In a statement today by SERAP deputy director Kolawole Oluwadare, the organization said: “Public officials cannot lay claim to absolute privacy in matters of asset declarations. There is an overriding public interest in the disclosure of information on the assets of public officials, including state governors, who are trustees of Nigeria’s wealth and resources. There is nothing inherently private in the affairs of governors, and we will consider appropriate legal action if state governors continue to fail or refuse to publish their asset declarations.”
SERAP said: “Continuing failure or reluctance by many state governors to publish their asset declarations submitted to the CCB may lead to public perception that the governors are attempting to hide something from the citizens regarding those declarations, especially given the fact that many of the public officials being tried for or convicted of corruption are found to have made a false declaration of their assets.”
The organization also urged the Chairman of the Nigeria Governors Forum (NGF) and Ekiti State Governor, Dr. Kayode Fayemi, to “use his leadership position and good offices to encourage all the members of NGF who have not yet done so to declare their assets and to publish their declarations submitted to the CCB without delay. The NGF can play a positive role in encouraging greater transparency in asset declarations by governors.”

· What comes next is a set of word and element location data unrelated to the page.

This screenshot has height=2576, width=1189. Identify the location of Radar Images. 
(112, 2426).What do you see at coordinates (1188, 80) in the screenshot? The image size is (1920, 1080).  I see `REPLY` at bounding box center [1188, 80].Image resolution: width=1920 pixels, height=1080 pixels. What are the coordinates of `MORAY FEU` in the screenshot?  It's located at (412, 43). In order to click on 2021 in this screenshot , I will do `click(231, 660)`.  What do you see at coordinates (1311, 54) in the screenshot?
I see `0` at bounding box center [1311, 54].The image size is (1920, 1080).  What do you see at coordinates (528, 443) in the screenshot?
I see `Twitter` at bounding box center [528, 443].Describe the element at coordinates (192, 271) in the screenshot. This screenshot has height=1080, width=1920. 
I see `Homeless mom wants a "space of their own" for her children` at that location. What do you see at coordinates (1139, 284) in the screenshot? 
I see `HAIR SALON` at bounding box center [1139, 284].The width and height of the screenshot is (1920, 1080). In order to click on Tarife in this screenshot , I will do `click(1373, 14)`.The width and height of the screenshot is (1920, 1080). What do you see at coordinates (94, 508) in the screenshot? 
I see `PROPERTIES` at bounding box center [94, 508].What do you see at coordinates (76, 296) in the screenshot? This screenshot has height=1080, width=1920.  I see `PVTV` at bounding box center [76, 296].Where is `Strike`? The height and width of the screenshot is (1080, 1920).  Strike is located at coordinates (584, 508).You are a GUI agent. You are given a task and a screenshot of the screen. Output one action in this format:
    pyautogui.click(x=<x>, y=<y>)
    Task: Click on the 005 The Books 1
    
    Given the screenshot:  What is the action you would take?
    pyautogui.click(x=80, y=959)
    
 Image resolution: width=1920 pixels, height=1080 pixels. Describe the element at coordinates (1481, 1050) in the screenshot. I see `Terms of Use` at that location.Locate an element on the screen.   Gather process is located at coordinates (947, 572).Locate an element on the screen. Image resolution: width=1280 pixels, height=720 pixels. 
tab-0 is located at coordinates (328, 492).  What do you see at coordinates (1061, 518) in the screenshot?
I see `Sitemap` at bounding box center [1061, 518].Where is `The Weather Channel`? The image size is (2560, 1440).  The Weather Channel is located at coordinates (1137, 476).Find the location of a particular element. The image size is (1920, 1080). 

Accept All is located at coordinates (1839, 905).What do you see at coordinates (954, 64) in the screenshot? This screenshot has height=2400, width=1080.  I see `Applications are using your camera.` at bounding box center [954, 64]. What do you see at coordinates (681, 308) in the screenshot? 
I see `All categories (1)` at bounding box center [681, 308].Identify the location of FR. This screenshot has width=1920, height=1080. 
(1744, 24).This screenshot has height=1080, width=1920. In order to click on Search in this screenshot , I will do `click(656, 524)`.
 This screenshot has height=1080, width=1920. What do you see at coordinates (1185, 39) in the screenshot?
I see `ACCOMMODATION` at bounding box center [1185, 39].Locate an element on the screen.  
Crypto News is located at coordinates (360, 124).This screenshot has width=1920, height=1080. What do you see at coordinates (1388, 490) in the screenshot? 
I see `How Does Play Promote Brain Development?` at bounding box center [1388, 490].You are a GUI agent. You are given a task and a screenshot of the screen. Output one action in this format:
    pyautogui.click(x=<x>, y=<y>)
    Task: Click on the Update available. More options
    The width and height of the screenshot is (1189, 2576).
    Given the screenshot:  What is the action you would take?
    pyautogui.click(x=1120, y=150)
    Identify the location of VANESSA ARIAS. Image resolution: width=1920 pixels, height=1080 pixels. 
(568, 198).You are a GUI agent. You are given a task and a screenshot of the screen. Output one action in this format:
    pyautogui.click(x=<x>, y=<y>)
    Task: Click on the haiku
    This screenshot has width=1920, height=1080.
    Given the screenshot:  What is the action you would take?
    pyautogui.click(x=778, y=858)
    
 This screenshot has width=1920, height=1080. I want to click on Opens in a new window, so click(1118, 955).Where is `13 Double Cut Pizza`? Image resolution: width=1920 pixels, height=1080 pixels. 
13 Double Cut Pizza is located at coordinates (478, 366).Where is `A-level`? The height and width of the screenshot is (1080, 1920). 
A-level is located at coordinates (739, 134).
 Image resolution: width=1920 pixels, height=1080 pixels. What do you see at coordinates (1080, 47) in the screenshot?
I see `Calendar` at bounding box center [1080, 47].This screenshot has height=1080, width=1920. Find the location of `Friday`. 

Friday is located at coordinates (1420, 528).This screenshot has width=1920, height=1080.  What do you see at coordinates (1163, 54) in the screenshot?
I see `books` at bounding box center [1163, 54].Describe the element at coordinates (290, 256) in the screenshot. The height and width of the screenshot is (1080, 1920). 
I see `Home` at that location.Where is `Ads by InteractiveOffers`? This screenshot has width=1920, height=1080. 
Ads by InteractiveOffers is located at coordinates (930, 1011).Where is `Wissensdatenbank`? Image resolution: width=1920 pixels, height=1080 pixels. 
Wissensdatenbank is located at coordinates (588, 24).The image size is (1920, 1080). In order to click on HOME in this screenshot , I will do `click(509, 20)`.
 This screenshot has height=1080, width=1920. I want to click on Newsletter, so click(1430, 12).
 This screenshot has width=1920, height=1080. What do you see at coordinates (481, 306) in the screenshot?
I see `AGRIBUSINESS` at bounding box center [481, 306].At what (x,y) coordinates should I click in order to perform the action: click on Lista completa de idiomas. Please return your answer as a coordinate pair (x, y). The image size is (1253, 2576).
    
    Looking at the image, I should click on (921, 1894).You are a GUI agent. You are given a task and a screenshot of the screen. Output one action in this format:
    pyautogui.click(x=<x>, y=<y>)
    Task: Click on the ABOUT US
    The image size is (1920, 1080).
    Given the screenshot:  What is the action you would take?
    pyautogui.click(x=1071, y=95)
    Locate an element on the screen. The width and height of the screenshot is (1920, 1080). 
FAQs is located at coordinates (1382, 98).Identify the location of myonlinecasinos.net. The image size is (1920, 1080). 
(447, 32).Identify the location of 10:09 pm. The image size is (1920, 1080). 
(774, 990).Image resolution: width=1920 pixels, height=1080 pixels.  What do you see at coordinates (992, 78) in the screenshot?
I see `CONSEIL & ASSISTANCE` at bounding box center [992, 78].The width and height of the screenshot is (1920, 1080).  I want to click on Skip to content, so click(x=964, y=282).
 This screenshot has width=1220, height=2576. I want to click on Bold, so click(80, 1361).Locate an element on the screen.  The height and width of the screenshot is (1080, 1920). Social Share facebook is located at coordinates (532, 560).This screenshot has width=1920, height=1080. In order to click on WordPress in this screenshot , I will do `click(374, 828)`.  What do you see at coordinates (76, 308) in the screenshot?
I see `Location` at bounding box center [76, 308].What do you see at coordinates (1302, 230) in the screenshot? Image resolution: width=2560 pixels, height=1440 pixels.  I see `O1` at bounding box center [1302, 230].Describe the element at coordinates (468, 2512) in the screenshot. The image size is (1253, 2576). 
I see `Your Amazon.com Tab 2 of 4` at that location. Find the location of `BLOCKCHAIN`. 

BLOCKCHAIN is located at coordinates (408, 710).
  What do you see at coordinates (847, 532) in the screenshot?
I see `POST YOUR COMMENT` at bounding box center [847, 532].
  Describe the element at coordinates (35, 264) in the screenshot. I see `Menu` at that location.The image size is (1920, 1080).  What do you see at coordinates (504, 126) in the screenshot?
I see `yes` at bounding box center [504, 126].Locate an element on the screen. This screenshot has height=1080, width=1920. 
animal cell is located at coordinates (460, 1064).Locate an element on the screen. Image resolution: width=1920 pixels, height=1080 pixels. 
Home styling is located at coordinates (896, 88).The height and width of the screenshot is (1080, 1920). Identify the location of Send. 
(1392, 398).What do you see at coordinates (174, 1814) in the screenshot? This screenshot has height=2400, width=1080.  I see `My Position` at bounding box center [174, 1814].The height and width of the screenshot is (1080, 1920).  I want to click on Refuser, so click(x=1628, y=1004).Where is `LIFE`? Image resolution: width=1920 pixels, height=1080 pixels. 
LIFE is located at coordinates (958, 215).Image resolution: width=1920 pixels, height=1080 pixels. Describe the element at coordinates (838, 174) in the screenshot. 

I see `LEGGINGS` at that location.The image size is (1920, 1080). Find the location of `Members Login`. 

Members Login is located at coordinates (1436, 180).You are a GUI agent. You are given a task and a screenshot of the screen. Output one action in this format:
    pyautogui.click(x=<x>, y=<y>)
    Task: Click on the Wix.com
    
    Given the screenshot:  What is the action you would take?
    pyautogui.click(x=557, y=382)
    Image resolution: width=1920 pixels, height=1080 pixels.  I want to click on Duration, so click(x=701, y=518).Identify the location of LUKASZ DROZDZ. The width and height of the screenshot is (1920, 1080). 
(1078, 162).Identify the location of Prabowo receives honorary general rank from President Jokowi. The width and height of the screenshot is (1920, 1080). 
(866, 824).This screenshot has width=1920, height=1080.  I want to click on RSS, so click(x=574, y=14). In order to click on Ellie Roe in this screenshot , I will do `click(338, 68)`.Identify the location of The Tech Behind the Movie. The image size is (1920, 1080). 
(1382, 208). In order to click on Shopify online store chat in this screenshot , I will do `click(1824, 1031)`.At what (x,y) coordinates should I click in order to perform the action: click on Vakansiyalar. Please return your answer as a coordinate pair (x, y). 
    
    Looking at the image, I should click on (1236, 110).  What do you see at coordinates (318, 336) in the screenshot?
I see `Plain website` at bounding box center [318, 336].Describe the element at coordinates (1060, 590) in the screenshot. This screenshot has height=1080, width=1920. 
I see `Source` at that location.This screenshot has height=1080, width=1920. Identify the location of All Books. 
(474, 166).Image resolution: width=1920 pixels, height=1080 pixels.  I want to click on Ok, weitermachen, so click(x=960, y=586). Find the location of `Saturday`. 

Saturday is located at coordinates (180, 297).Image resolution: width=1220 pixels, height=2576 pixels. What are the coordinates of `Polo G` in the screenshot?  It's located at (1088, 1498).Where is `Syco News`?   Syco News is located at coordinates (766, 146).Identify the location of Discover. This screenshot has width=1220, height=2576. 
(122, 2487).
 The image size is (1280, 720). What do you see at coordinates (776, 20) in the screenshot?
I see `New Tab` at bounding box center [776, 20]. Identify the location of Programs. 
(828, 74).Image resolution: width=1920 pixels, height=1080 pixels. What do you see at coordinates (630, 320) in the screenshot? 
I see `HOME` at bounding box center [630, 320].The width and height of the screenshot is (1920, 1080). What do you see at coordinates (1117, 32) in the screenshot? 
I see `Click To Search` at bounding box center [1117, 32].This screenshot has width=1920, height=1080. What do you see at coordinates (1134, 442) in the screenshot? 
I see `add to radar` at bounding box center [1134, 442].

The statement read in part: “As fiduciaries and trustees of the public weal, state governors are under an inescapable obligation to serve the public with highest fidelity and openness. In discharging the duties of their office, they are required to display good faith, honesty and integrity. They must be impervious to corrupting influences and they must transact their business frankly and openly in the light of public scrutiny so that the public may know and be able to judge them and their work fairly.”
“Transparency in asset declarations is needed to check against corruption and to hold the governors accountable to the governed. Publishing the asset declarations by governors would help address the high level of public distrust and dissatisfaction with spending of security votes by state governors, enable closer relations between state governors and the public, and secure the confidence of the citizens in their governments.”
“The prevailing distrust of bureaucracy and government officials has given Nigerians the desire to keep a tight rein on public officials. Openness is a necessary condition of popular democratic power, a predicate for effective representative government, and an indispensable part of the everyday life of the free individual.”
“Under Article 10 of the UN Convention Against Corruption, to which Nigeria is a state party, governments should take necessary measures to increase transparency in public administrations and to publish information periodically.”
“SERAP notes that a fundamental objective of the Nigerian Constitution of 1999 (as amended) is to prevent corruption and abuse of office particularly through its provisions on the declaration of assets by public officials. Provisions on the declaration of assets by all public officials including state governors are entrenched in the Code of Conduct for Public Officers, contained in Part I of the Fifth Schedule to the Constitution.”
“Every public official is required to declare his/her assets immediately after taking office and thereafter, at the end of his/her term of office, by submitting to the CCB a written declaration of his/her properties, assets and liabilities and those of his/her unmarried children under the age of 18 years.”
“The asset declaration form also requires a public official to declare the assets and liabilities of his/her spouse. Any statement in such declaration that is found to be false by any authority or person authorised in that behalf to verify it is deemed to be a breach of the Code of Conduct.”
“Similarly, any property or asset acquired by a public official after the declaration which is not fairly attributable to income, gift or loan approved by the Code of Conduct is deemed to have been acquired in breach of the Code unless the contrary is proved.”
“The late President Umaru Yar’Adua publicly declared his assets in 2007. Kayode Fayemi also publicly declared his assets in his first tenure as Ekiti governor. Both President Muhammadu Buhari and Vice-President Yemi Osinbajo tersely made public their asset declarations.”